Aim
Reproducibility of experiments is crucial to foster an atmosphere of open, reusable and trustworthy research. To improve and reward reproducibility and to give more visibility and credit to the effort of tool developers in our community, authors of accepted papers will be invited to submit possible artifacts associated with their paper for evaluation, and based on the level of reproducibility they will be awarded one or more badges.
The goals of the artifact evaluation are manifold. We want to encourage authors to provide more substantial evidence to their papers and to reward authors who aim for reproducibility of their results, and therefore create artifacts. Also, we want to give more visibility and credit to the effort of tool developers in our community. Furthermore, we want to simplify the independent replication of results presented in the paper and to ease future comparisons with existing approaches.

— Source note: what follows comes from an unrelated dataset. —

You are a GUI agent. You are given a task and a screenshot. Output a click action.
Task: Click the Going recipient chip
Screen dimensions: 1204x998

Artifact submission is optional. Papers that are successfully evaluated will be awarded one or more artifact badges, but the result of the artifact evaluation will not alter the paper’s acceptance decision. We aim to assess the artifacts themselves and not the quality of the research linked to the artifact, which has been assessed by the iFM 2024 program committee already. The goal of our review process is to be constructive and to improve the submitted artifacts. Only if an artifact cannot be improved to achieve sufficient quality in the given time frame or if it is inconsistent with the paper, it should be rejected.
Important Dates
All dates are Anywhere on Earth (AoE, UTC -12).
- 12 August 2024 – Artifact registration deadline
- 19 August 2024 – Artifact submission deadline
- 16 September 2024 – Final artifact notification
Reviewing Criteria
All artifacts are evaluated by the artifact evaluation committee. Each artifact will be reviewed by at least two committee members. Reviewers will read the accepted paper and explore the artifact to evaluate how well the artifact supports the claims and results of the paper.

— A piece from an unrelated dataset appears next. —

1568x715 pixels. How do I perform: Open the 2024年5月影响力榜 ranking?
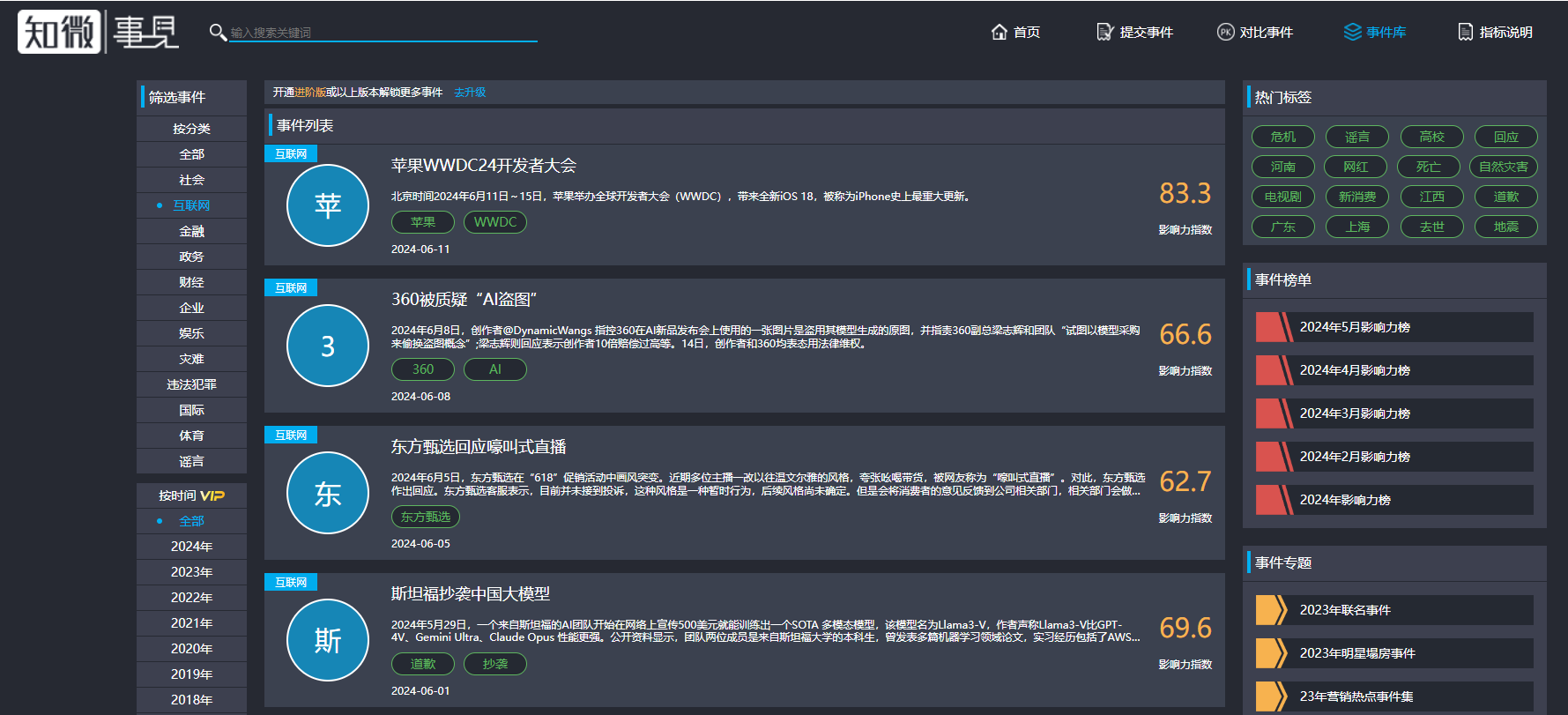click(1355, 327)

Important: There will be no smoke-test, as in our experience it is not useful if the authors tested their artifact properly.
Available Badge
The available badge is the bare minimum that an artifact should allow: a binary with instructions how to run a problem are sufficient for this badge.
Functional Badge
The official description has more details, but you should reproduce a part of the paper in the virtual environment you picked (Docker / VM).
Reusable Badge
The artifact needs a description how to reproduce the work outside of the virtual environment you picked (Docker / VM) and even better describe how to use the tool for another purpose.
Assessment Phase
In the assessment phase, reviewers will try to reproduce any experiments or activities and evaluate the artifact w.r.t. the questions detailed above. The final review is communicated using EasyChair.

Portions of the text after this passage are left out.